France | France, Cour administrative d'appel de Toulouse, 1ère chambre, 25 avril 2024, 22TL20968


Vu la procédure suivante :



Procédure contentieuse antérieure :



La société à responsabilité limitée Sud Primeurs a demandé au tribunal administratif de Nîmes de prononcer la décharge, en droits et pénalités, des rappels de taxe sur la valeur ajoutée, de la cotisation supplémentaire d'impôt sur les sociétés ainsi que de l'amende fiscale auxquels elle a été assujettie au titre de la période du 1er janvier au 31 décembre 2015.

Par un jugement n° 2002271 du 11 mars 2022, le tribunal administratif de Nîmes a rejeté sa

demande.



Procédure devant la cour :



Par une requête, enregistrée le 15 avril 2022...

Vu la procédure suivante :

Procédure contentieuse antérieure :

La société à responsabilité limitée Sud Primeurs a demandé au tribunal administratif de Nîmes de prononcer la décharge, en droits et pénalités, des rappels de taxe sur la valeur ajoutée, de la cotisation supplémentaire d'impôt sur les sociétés ainsi que de l'amende fiscale auxquels elle a été assujettie au titre de la période du 1er janvier au 31 décembre 2015.

Par un jugement n° 2002271 du 11 mars 2022, le tribunal administratif de Nîmes a rejeté sa demande.

Procédure devant la cour :

Par une requête, enregistrée le 15 avril 2022, la société Sud Primeurs, représentée par Me Turrin, demande à la cour :

1°) d'annuler ce jugement ;

2°) de prononcer la décharge en droits et pénalités, des rappels de taxe sur la valeur ajoutée, de la cotisation supplémentaire d'impôt sur les sociétés ainsi que de l'amende fiscale auxquels elle a été assujettie au titre de la période du 1er janvier au 31 décembre 2015 ;

3°) de mettre à la charge de l'Etat la somme de 3 000 euros au titre de l'article L. 761-1 du code de justice administrative.

Elle soutient que :

- la procédure de contrôle sur pièces est irrégulière et s'assimile à une vérification de comptabilité et elle a été privée, du fait de ce détournement de procédure, des garanties propres à la vérification de comptabilité ;

- le droit de reprise étant prescrit, l'administration ne pourra pas procéder à une nouvelle rectification au titre de 2015 ;

- l'administration, qui supporte la charge de la preuve, n'établit pas, par les pièces qu'elle produit, la réalité des opérations intracommunautaires invoquées, ces éléments étant au contraire de nature à démontrer l'usurpation de son numéro intracommunautaire par d'autres opérateurs ;

- le coefficient de marge appliqué par le service ne correspond pas à la réalité comptable.

Par un mémoire en défense, enregistré le 14 juin 2022, le ministre de l'économie, des finances et de la souveraineté industrielle et numérique conclut au rejet de la requête.

Il soutient que les moyens soulevés par la société Sud Primeurs ne sont pas fondés.

Une ordonnance du 25 octobre 2023 a prononcé la clôture de l'instruction à la même date en application des articles R. 611-11-1 et R. 613-1 du code de justice administrative.

Vu les autres pièces du dossier.

Vu :

- le code général des impôts et le livre des procédures fiscales ;

- le code de justice administrative.

Les parties ont été régulièrement averties du jour de l'audience.

Ont été entendus au cours de l'audience publique :

- le rapport de Mme Chalbos,

- et les conclusions de M. Clen, rapporteur public.

Considérant ce qui suit :

1. La société Sud Primeurs, qui exerce une activité de commerce de détail et de gros de produits alimentaires, a fait l'objet d'un contrôle portant sur la période du 1er janvier au 31 décembre 2015. Par une proposition de rectification du 26 décembre 2018, un rappel de taxe sur la valeur ajoutée, une cotisation supplémentaire d'impôt sur les sociétés, une amende ainsi que des pénalités lui ont été notifiés.
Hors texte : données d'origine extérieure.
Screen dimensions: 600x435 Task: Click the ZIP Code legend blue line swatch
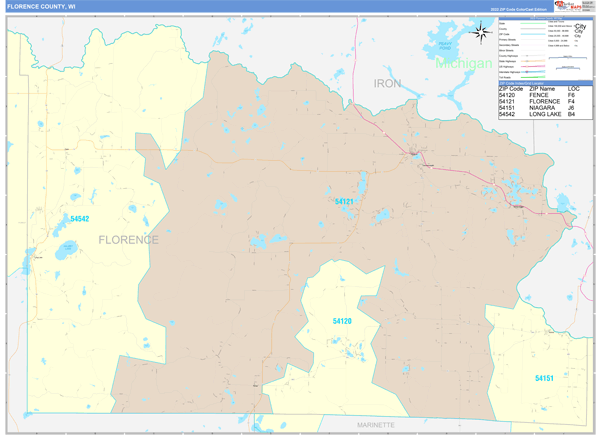533,34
Les impositions supplémentaires, mises en recouvrement le 4 octobre 2019, ont fait l'objet d'une réclamation préalable de la société, rejetée par décision du 3 juin 2020. Par un jugement du 11 mars 2022, dont la société fait appel devant la cour, le tribunal administratif de Nîmes a rejeté ses conclusions à fin de décharge.
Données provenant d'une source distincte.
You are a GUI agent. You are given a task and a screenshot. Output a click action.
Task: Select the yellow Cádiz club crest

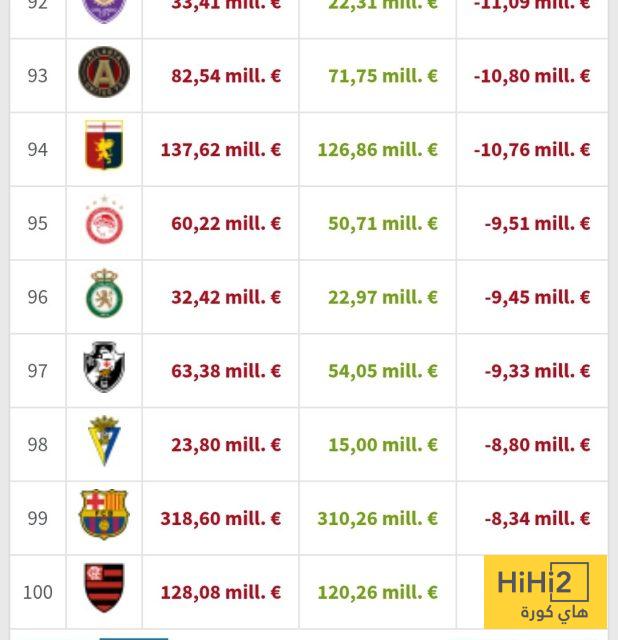[x=104, y=444]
Sur la régularité de la procédure d'imposition :

2. Aux termes de l'article L. 47 du livre des procédures fiscales : " (...) une vérification de comptabilité (...) ne peut être engagée sans que le contribuable en ait été informé par l'envoi ou la remise d'un avis de vérification (...). / Cet avis doit préciser les années soumises à vérification et mentionner expressément, sous peine de nullité de la procédure, que le contribuable a la faculté de se faire assister par un conseil de son choix (...) ". L'administration procède à la vérification de comptabilité d'une entreprise lorsqu'en vue d'assurer l'établissement d'impôts ou de taxes totalement ou partiellement éludés par les intéressés, elle contrôle sur place la sincérité des déclarations fiscales souscrites par cette entreprise ou ce contribuable en les comparant avec les écritures comptables ou les pièces justificatives dont elle prend alors connaissance et dont le cas échéant elle peut remettre en cause l'exactitude. L'exercice régulier du droit de vérification de comptabilité suppose le respect des garanties légales prévues en faveur du contribuable vérifié, au nombre desquelles figure notamment l'envoi ou la remise de l'avis de vérification auquel se réfère l'article L. 47 du livre des procédures fiscales.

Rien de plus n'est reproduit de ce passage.